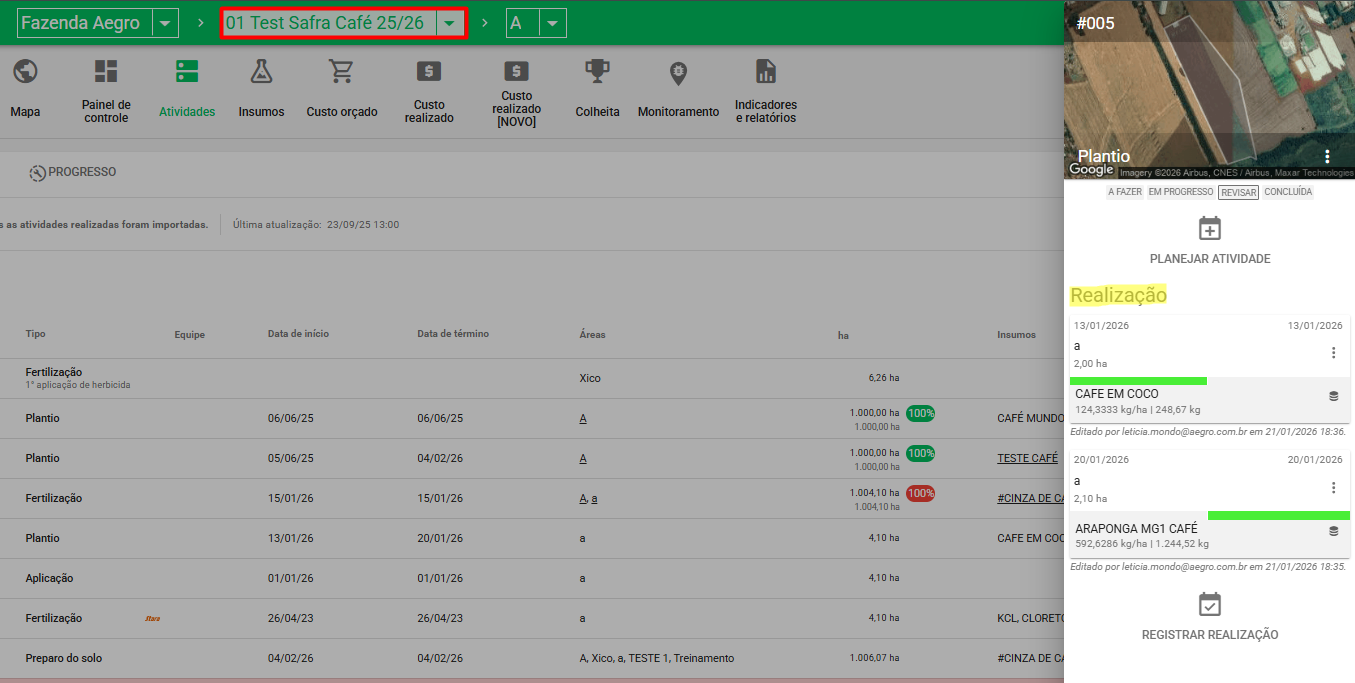This screenshot has width=1355, height=683.
Task: Expand the Fazenda Aegro farm dropdown
Action: pos(165,23)
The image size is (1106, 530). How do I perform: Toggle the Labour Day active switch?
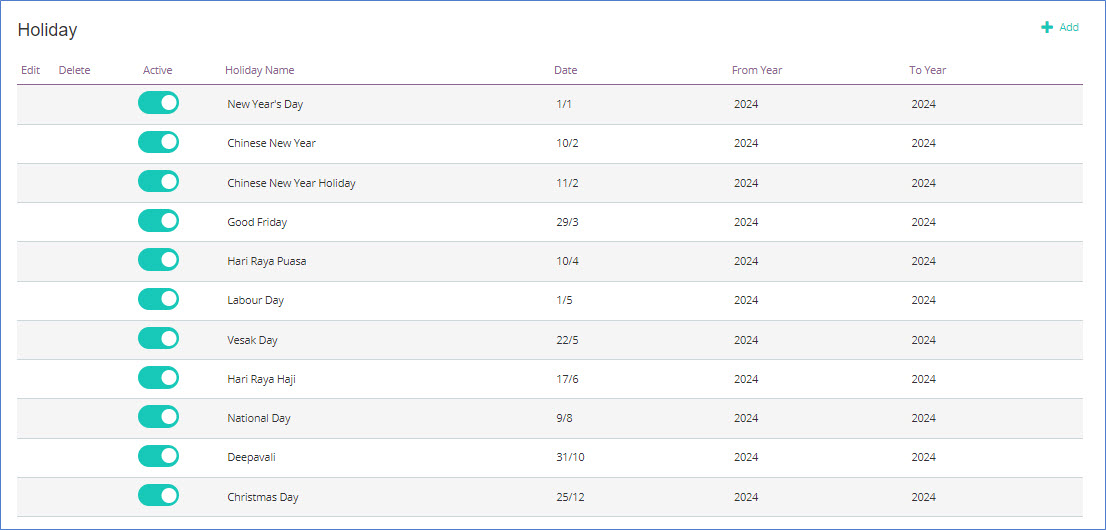pyautogui.click(x=158, y=299)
- - - - -
■ Task item
Where the line containing "The image size" appears above, start there and set down each line exactly through the last line of the data; leave out every picture.

■ The completed task
The image size is (1106, 530). How do I perform: Toggle the Labour Day active switch?
pyautogui.click(x=158, y=299)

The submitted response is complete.